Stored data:
==================================================

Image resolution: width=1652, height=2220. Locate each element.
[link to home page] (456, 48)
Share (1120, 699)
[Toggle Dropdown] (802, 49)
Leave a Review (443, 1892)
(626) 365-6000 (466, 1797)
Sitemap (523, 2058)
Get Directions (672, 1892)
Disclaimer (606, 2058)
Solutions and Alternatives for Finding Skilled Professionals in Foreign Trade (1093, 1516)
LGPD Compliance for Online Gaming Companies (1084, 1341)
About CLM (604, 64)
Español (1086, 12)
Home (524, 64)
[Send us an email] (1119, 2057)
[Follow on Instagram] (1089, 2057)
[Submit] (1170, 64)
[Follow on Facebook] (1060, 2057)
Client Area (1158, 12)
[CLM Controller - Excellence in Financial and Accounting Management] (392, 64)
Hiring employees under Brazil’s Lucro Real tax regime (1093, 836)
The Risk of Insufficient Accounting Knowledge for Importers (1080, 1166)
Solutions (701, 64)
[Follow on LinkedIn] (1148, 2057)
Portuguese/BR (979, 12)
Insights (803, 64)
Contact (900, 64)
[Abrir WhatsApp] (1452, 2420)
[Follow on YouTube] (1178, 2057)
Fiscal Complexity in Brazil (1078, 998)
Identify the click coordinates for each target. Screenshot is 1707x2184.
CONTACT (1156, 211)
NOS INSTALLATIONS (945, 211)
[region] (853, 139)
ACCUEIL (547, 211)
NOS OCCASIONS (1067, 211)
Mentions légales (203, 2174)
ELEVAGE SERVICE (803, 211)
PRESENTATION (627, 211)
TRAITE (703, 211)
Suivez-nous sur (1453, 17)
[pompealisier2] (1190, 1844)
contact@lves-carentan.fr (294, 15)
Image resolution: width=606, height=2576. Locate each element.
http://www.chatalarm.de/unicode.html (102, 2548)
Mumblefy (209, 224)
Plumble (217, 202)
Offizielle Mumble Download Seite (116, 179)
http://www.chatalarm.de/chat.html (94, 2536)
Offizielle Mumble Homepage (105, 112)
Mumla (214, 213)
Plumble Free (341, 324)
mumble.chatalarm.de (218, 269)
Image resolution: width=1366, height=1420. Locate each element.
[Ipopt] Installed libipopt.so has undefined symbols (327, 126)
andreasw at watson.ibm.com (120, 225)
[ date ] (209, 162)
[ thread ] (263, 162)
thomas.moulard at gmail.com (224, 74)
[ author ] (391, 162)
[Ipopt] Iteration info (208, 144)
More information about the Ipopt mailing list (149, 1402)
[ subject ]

==================================================

-- To do --
Search the entries for the string "Offizielle". Copy every line that has it.

-- Exercise answer --
Offizielle Mumble Download Seite (116, 179)
Offizielle Mumble Homepage (105, 112)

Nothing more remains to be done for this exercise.